> SELECTION
———

[Paper Review] Feature Matching: SuperGlue and LightGlue
SuperGlue
SuperGlue: a neural network that maches two sets of local features by jointly finding correspondences and rejecting non-matchable points.
- a linear assignment problem, which, when relaxed to an optimal transport problem, can be solved differentiably (classical graph-based strategy of matching)
- The cost function of this optimization is predicted by a GNN.
SuperGlue in context of SLAM
- [front-end] visual feature extraction
- [middle-end] feature matching (SuperGlue)

———

> GOAL
According to the feature matching review, what predicts the cost function of SuperGlue's optimization?

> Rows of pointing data

———

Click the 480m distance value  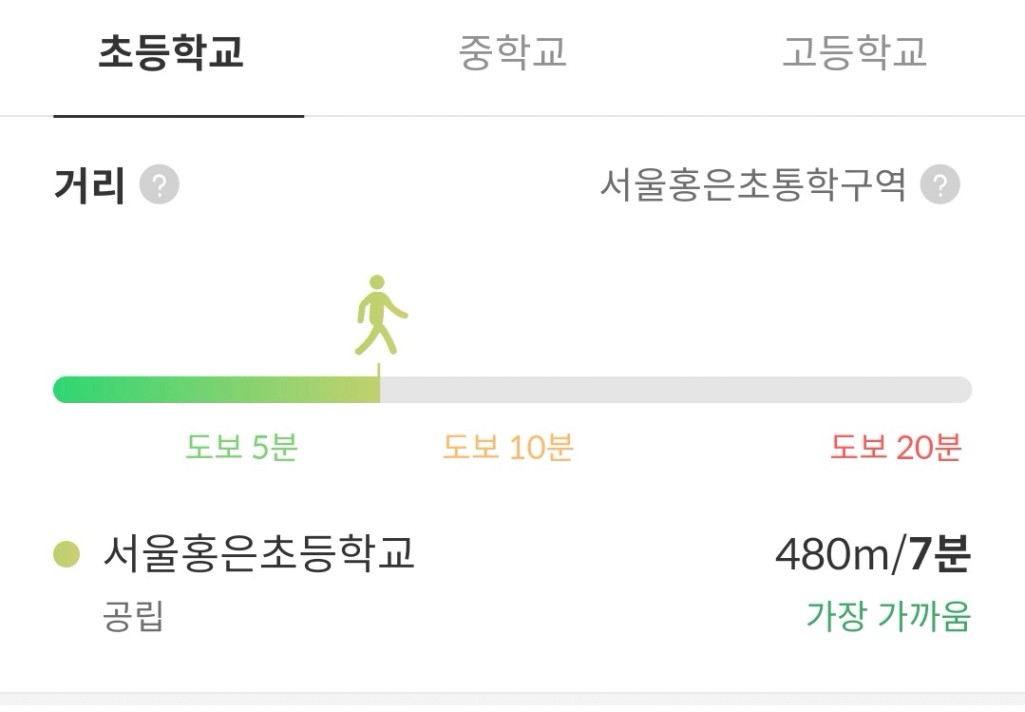835,554
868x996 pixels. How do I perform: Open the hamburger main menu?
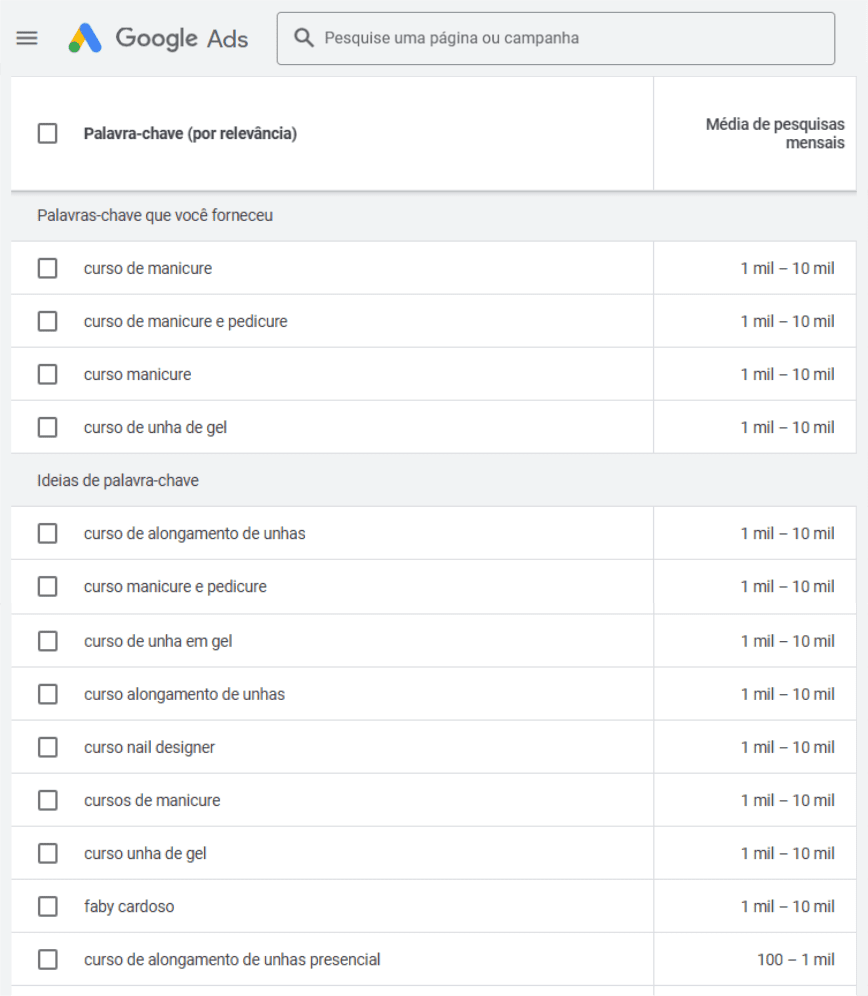[x=27, y=38]
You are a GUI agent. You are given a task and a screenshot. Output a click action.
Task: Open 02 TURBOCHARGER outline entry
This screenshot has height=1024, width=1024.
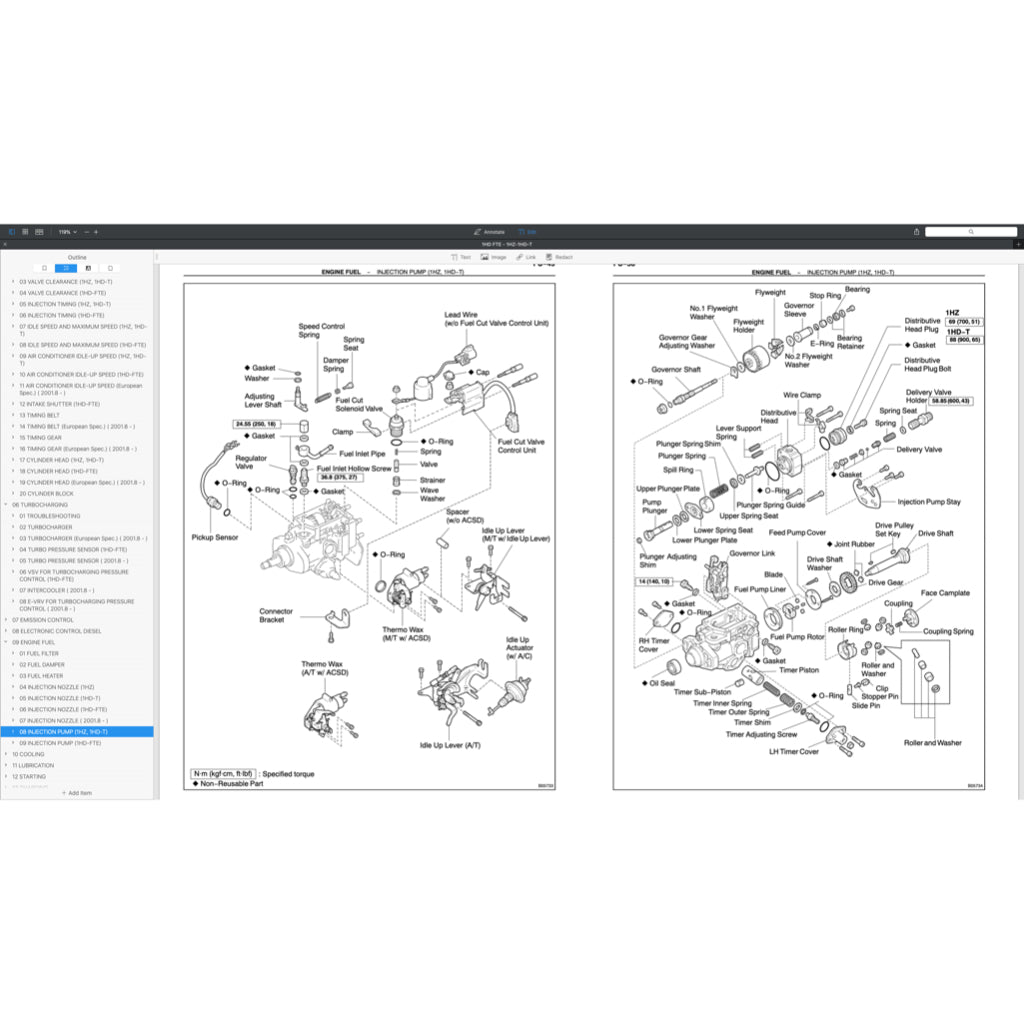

———

> EXERCISE RESULT
A GNN predicts it.